I remember the first time I went to a beach in Ft. Lauderdale. In the salad days of my youth I figured, being only 20 miles north of Miami, it would be somewhat similar; attractive people, parking, uh, beach sand. Then I discovered that the beach area itself is about 36 inches wide and festooned with all manner of unattractive, cave-dwelling, awkward fat asses. Encroached on the west by obnoxious rat-infested Hollister-sponsored tourist traps and stinky crystal meth-bumping bikerscum, I quickly sprinted back to my Dade-plated automobile and, tachometer pinned at 6500 RPM, knuckles white with fright and dysentery, sped myself back to I-95 (after the obligatory stop at Le Tub). 

And now they've discovered a way to make it even worse. To hasten the physical degradation that accompanies a visit to Ft. Lauderdale beach (the mental degradation knob already turned to 11) they are adding crushed glass to the beach sand. We can't make this shit up folks.

I've been saying this to you for years, whispering it in your ear while you drive down the endless dilapidated stretches of Broward Boulevard (and in your sleep too, but there's not enough evidence to convict me). Your controlling interest in that old timey "world famous" pizza place with airbrushed funny Florida tshirts? Sell, sell, sell!

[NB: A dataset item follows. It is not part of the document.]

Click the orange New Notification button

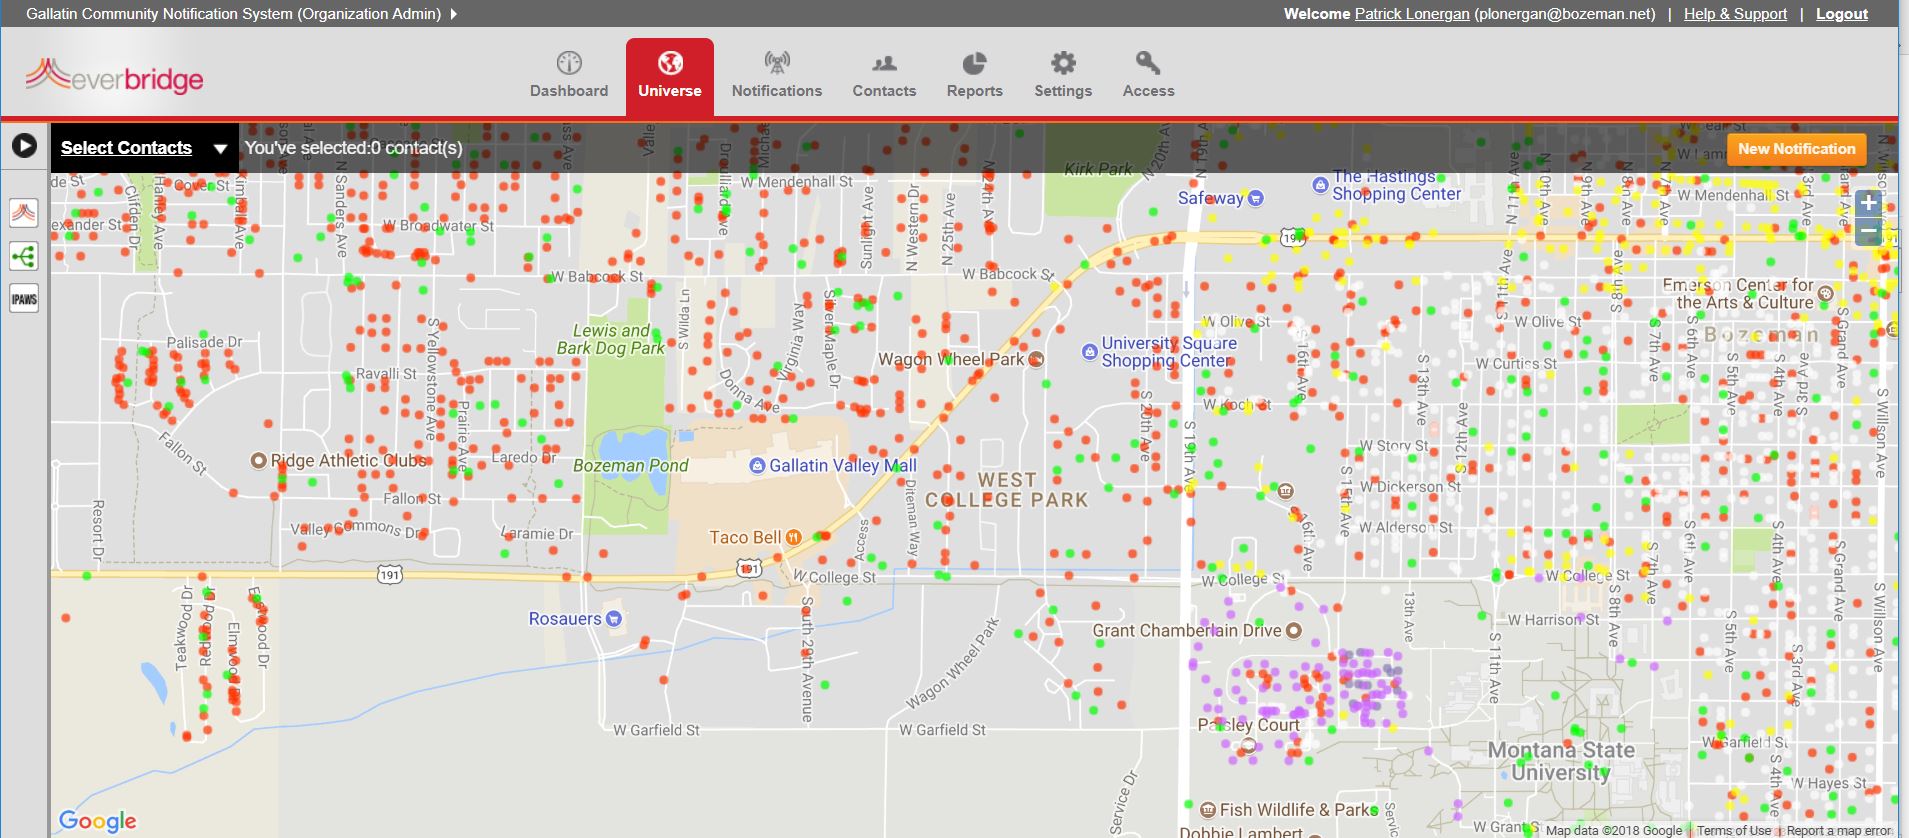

Broward is going down for the count. There's not enough yuppie scum in all of Manhattan to transform that place into something livable (though they're pretty close, Manhattan being like that body factory in the Matrix, but with yuppie scum instead of regular human scum) and at the moment it's running on the fumes of white supremacy and residual income from Oakland Park Boulevard child-sex brothels. They're going to have to rope off the county line and turn the thing to tinder, a no-mans-land of casino boat tours and live bait shops.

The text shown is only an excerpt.